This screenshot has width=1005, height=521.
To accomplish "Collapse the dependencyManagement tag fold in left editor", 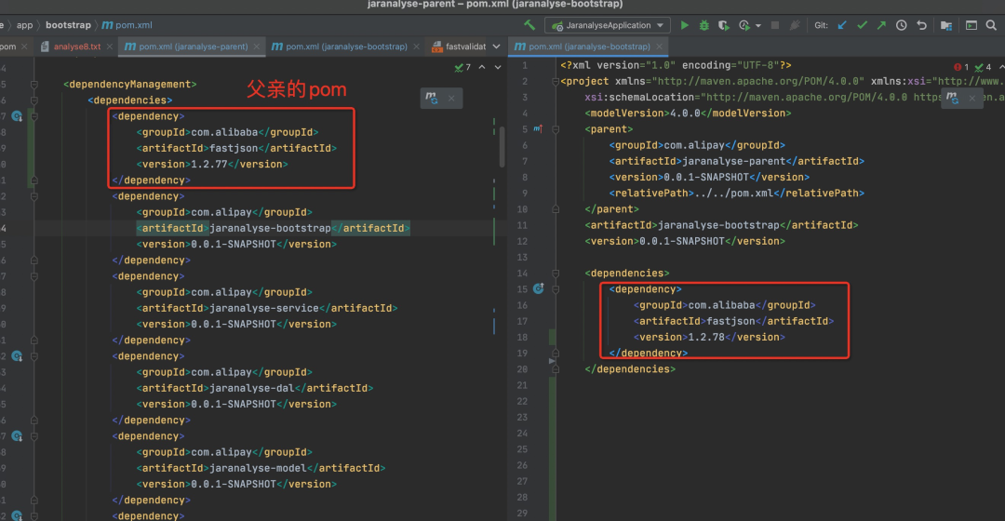I will pos(34,85).
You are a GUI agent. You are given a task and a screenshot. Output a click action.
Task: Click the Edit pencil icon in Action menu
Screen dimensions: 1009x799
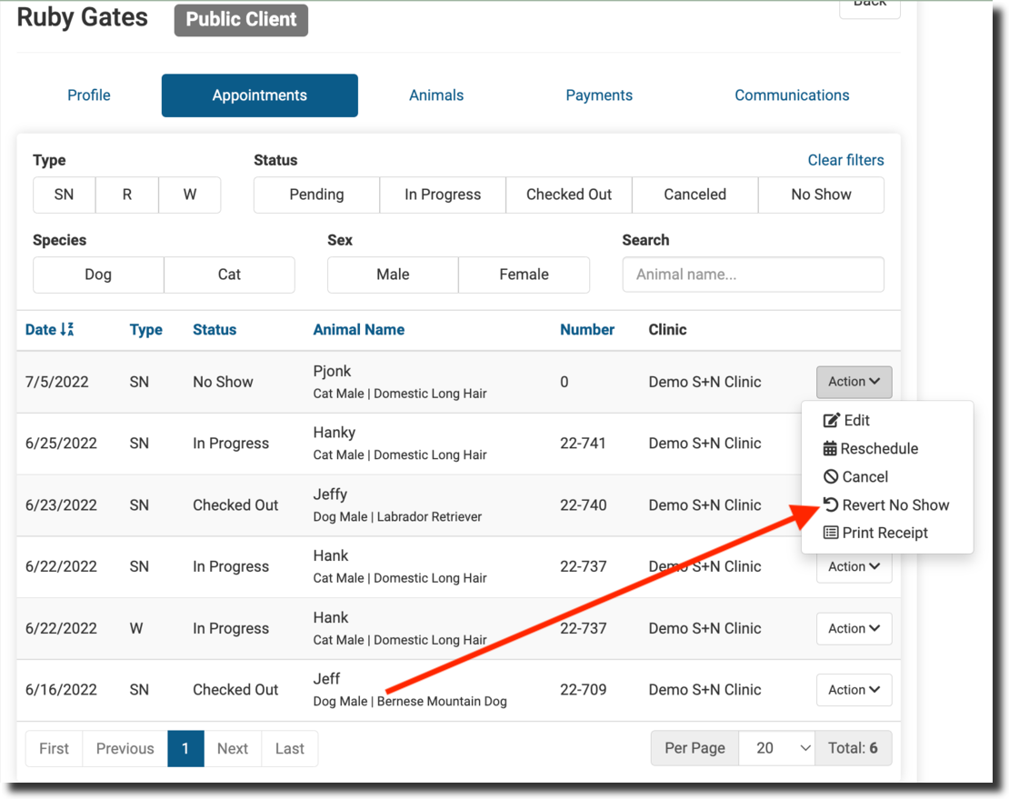831,420
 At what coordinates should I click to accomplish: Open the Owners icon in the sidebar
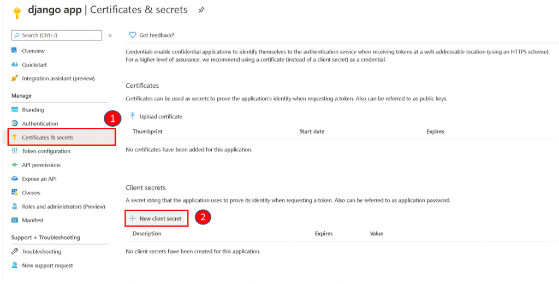[15, 193]
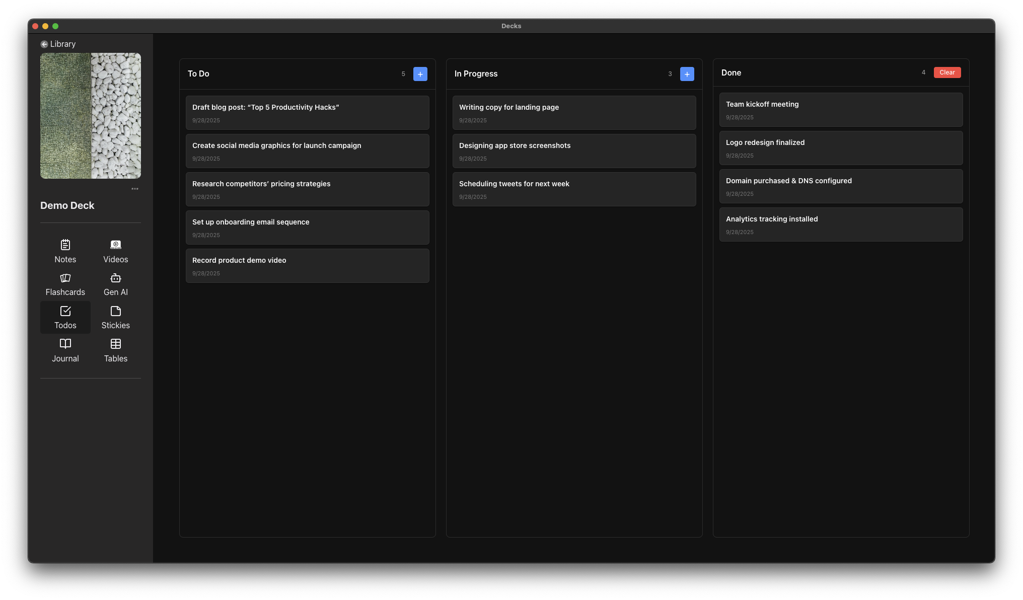Add a new In Progress task
Screen dimensions: 1023x600
coord(687,74)
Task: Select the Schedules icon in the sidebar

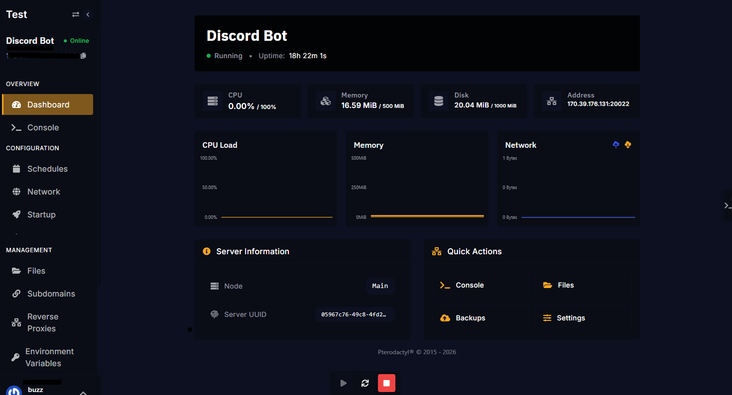Action: (15, 169)
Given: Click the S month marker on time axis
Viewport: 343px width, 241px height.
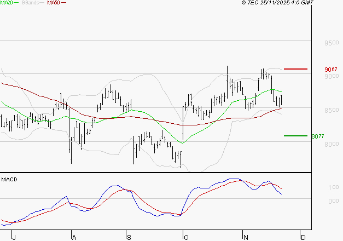Looking at the screenshot, I should 128,237.
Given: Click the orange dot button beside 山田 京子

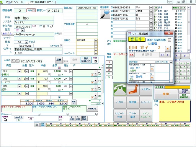Looking at the screenshot, I should coord(168,49).
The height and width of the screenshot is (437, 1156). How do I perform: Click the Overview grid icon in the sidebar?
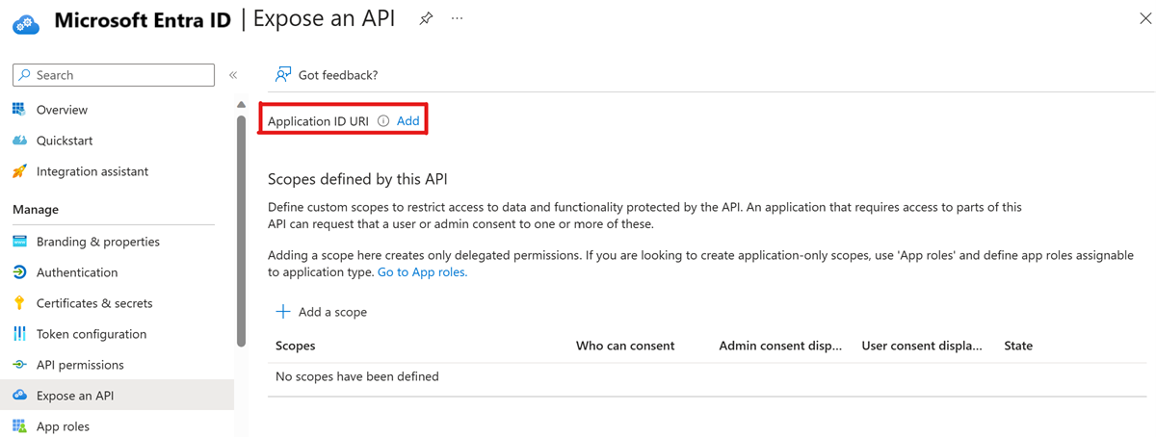pyautogui.click(x=19, y=110)
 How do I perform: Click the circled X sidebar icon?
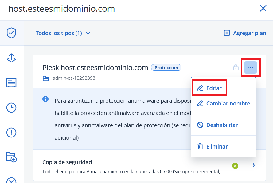[11, 181]
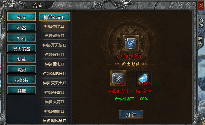Choose 神御·嗜血Ⅱ from the list
205x125 pixels.
(x=54, y=111)
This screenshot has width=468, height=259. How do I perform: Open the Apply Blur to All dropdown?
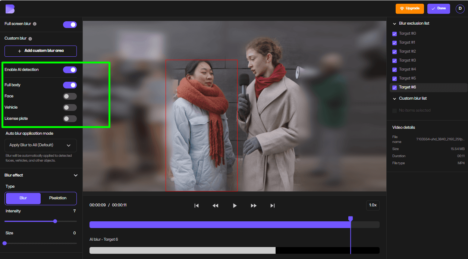(40, 145)
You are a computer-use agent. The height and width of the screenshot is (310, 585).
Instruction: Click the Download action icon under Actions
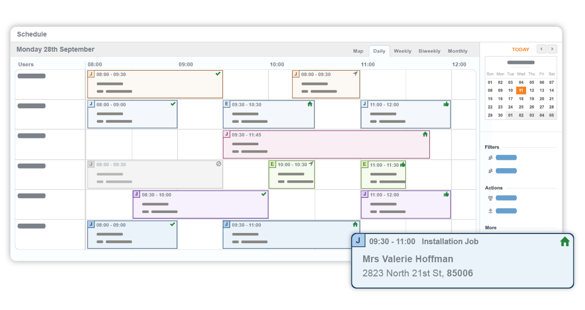coord(489,211)
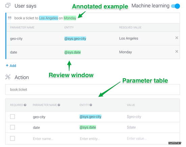This screenshot has height=147, width=186.
Task: Select the highlighted Los Angeles annotation
Action: (48, 18)
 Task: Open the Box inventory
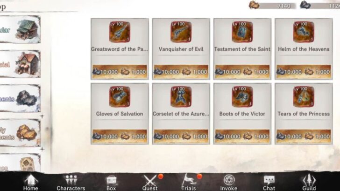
____________
# [What you are asked to do]
How many lines of the records contain the word "Open"? Reply with the number alone.

# [Completed exercise]
3